- **THE EXERCISE**
Count the lines in the material below that contain the string "field", with case mattering. Give only the number.

- **TASK DATA**
════

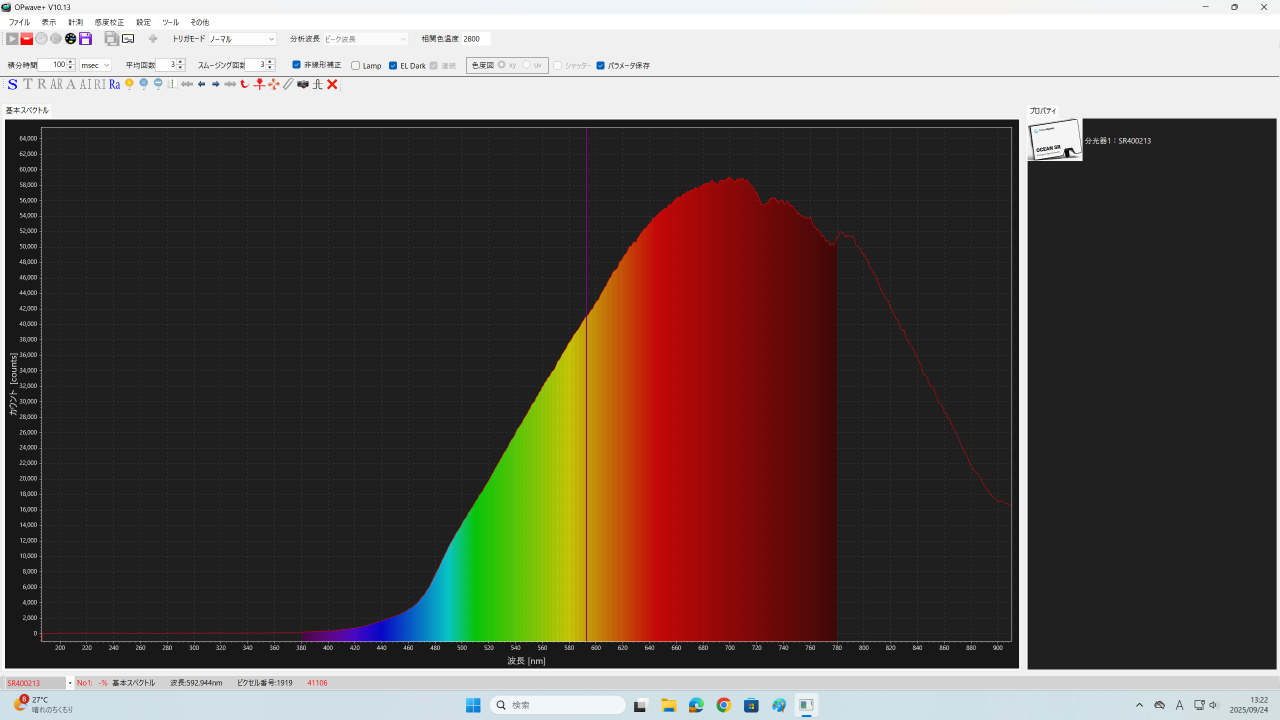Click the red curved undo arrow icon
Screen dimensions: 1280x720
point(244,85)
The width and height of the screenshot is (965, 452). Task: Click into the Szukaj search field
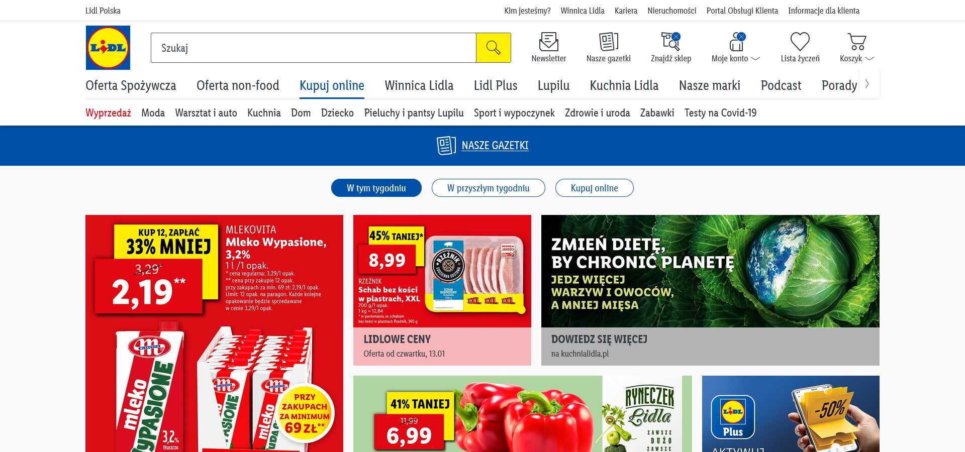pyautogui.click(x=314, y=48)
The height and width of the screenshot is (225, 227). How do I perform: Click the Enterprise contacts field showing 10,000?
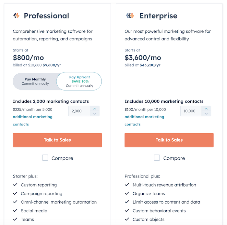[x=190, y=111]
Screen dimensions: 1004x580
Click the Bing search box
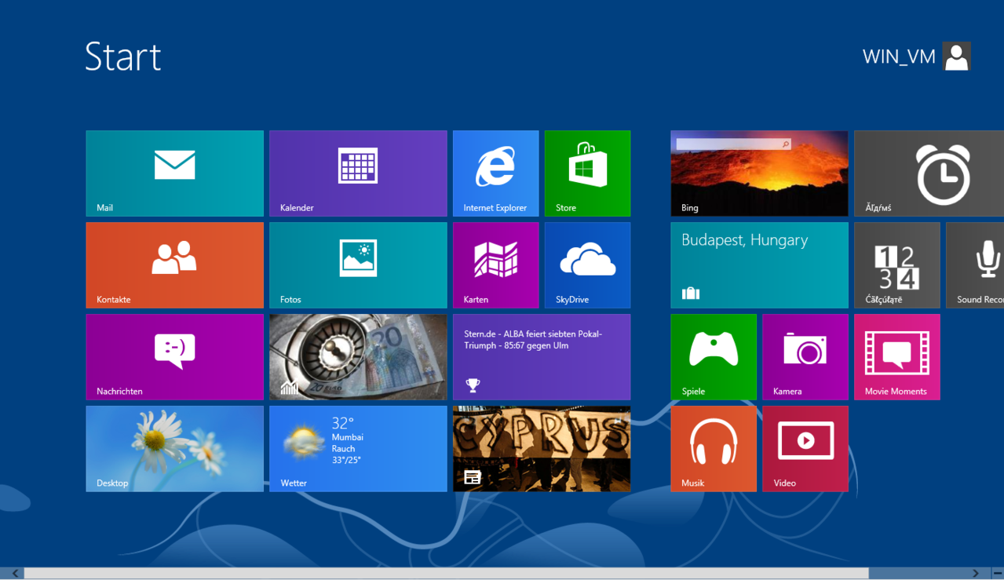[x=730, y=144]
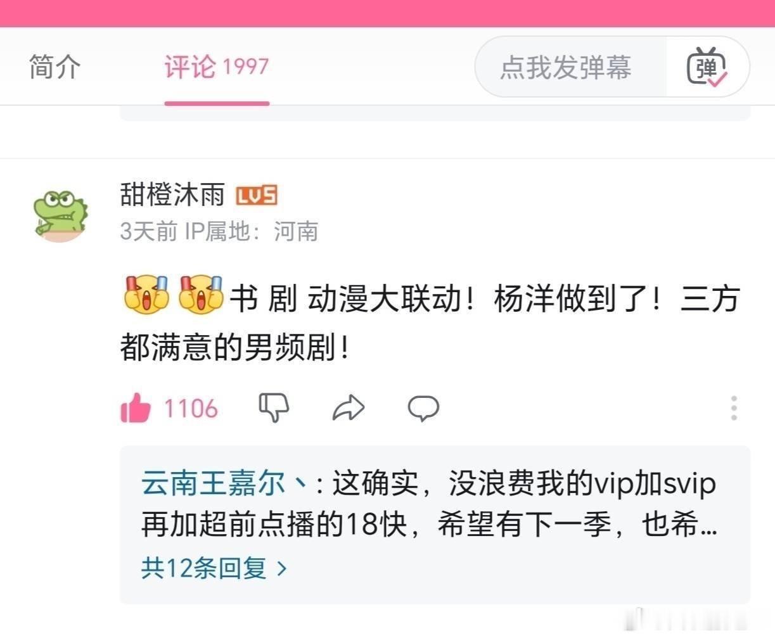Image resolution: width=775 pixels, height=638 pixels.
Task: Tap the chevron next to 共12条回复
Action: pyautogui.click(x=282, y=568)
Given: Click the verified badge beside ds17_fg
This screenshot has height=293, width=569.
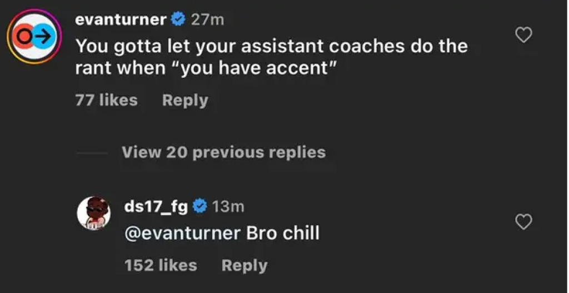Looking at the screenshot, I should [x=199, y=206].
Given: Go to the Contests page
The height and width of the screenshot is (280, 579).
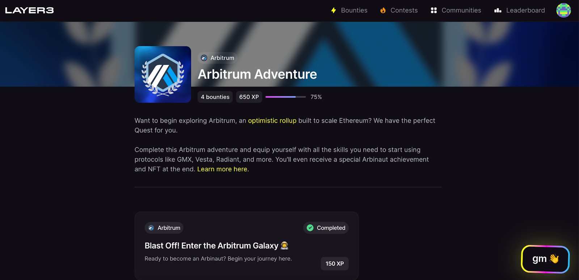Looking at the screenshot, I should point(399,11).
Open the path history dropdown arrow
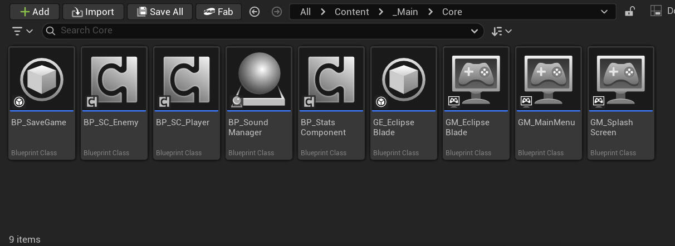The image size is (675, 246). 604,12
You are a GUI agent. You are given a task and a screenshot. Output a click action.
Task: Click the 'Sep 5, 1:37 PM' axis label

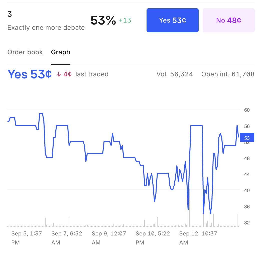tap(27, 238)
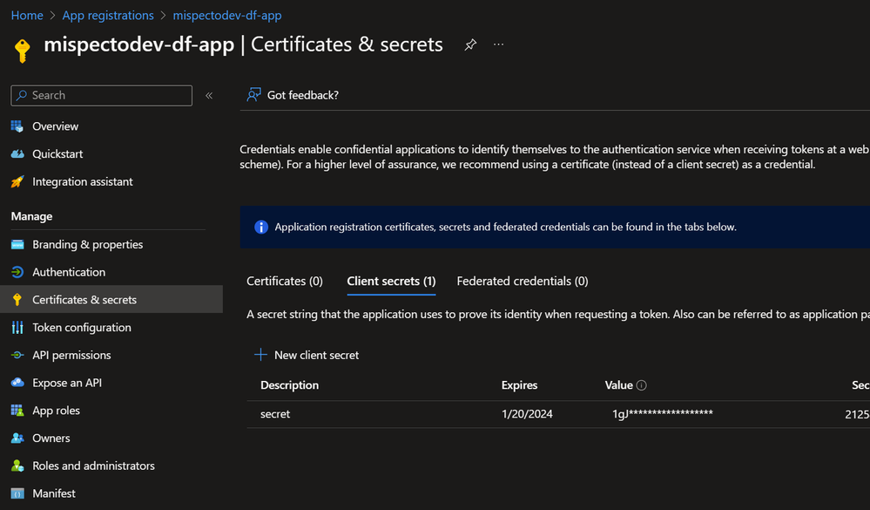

════

- **COMPLETE OUTPUT**
2